Sometimes he looked at the universe through the prism of the physics of the very large. When Einstein wrote that according to general relativity a star could, through its gravitational pull, bend the light of a more distant object, Zwicky noted that the gravitational effect would be more noticeable if the pull were coming from a whole galaxy. While other astronomers, including Hubble, assumed that the distribution of galaxies throughout the universe was more or less uniform, Zwicky argued that “practically all” galaxies belonged to clusters. What’s more, as Zwicky first wrote in a Swiss journal, galaxies in the Coma cluster seemed to be moving in relation to one another at rates that would violate the laws of gravity, unless you posited the mysterious presence of a great deal of Dunkle Materie (or dark matter).
Zwicky was also among the first to view the universe through the prism of the physics of the very small. ?In 1934, only two years after the English physicist James Chadwick discovered the neutron, Zwicky and the Mount Wilson astronomer Walter Baade proposed that the explosion of a certain type of star resulted in an ultracompact core of neutrons weighing millions of tons per cubic inch and measuring no more than 60 miles in diameter, and that this kind of explosion was a source of the enigmatic particles from deep space that astronomers called cosmic rays. Because this class of explosion was distinct from the far more frequent and far less bright stellar outburst known as a nova, they said, it deserved a classification all its own: supernova.
Almost at once, and despite the skepticism of his colleagues, Zwicky mounted a search for supernovas. He persuaded Caltech to install an 18-inch Schmidt telescope that became the first astronomical instrument on Mount Palomar, and soon national media were regularly keeping a running tab of how many “star suicides” his survey of the heavens had discovered and how bright they were: 400 to 600 million times as luminous as the sun.
In 1948, just after his 50th birthday, Zwicky delivered the prestigious Oxford University Halley Lecture. He used the occasion to discuss a concept called morphology, which was first adopted for scientific inquiry by Goethe. A problem solver using the morphological method first defines “all of the parameters that might be of importance” and then matches each parameter with every other parameter to produce a matrix containing “all of the potential solutions.”
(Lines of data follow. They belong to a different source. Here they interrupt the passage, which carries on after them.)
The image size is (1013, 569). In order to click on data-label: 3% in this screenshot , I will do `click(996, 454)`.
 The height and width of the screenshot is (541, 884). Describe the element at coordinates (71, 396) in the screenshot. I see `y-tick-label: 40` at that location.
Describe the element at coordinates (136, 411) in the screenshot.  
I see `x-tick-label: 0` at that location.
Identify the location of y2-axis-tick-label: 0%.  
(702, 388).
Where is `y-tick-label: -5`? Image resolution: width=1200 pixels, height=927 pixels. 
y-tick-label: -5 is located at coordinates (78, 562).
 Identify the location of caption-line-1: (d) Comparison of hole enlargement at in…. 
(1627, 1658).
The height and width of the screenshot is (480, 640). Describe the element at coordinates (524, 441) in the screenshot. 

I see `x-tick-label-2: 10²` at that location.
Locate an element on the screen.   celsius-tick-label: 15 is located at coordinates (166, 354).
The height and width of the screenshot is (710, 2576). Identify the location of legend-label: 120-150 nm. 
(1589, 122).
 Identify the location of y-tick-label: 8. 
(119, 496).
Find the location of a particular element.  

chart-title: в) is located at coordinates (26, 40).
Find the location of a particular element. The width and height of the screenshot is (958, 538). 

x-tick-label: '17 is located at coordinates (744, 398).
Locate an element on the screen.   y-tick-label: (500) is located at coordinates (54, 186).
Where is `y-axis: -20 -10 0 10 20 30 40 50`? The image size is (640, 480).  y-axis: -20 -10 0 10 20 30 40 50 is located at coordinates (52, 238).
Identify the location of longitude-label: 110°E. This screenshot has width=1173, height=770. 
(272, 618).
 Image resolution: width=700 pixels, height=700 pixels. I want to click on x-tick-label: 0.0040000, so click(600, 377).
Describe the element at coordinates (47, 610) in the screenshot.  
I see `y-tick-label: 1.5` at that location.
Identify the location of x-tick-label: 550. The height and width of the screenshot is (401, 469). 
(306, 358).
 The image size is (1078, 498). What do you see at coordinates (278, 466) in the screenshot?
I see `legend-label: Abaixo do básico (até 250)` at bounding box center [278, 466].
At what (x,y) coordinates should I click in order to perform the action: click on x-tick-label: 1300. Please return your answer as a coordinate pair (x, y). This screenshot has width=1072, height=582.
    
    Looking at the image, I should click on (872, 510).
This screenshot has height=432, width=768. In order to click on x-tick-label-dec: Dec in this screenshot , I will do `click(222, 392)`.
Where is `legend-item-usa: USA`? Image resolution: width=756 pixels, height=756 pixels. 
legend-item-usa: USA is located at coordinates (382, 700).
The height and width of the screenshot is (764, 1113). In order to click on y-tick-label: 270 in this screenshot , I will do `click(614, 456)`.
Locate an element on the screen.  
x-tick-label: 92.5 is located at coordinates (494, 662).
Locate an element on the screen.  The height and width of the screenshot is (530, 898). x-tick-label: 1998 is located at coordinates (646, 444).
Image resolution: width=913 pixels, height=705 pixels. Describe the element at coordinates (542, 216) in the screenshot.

“I feel,” Zwicky would later write, “that I have finally found the philosopher’s stone.”
He saw now that it was the morphological impulse that had allowed him to arrive at the extreme concepts of the 1930s—neutron stars, galactic gravitational lensing, supernovas. It was morphology that had guided him during the war years, when he was director of research for Aerojet Engineering and helped develop (among numerous other innovations leading to dozens of patents) the engines that allowed jet-assisted takeoff, the ingenious solution to the problem of how to get a plane off the short runway of an aircraft carrier. And it was morphology that would allow Zwicky to aim for the heavens.
“So far we have been just passive observers for thousands of years,” he once said, contrasting that traditional approach with a new one he called “experimental astronomy,” the direct investigation of celestial bodies. “Shoot the moon,” he counseled, and watch the effects through a telescope on Earth. Shoot the atmosphere of Venus—and Mars, too. And not just shoot. Rearrange. Use nuclear energy to flatten mountains on the moon and to alter the orbits of planets. Nudge Mars closer to the sun and see if it becomes habitable. Nudge the sun itself. Send it and all its gravitationally bound bodies, including Earth, toward a star with habitable planets so we might one day colonize other solar systems.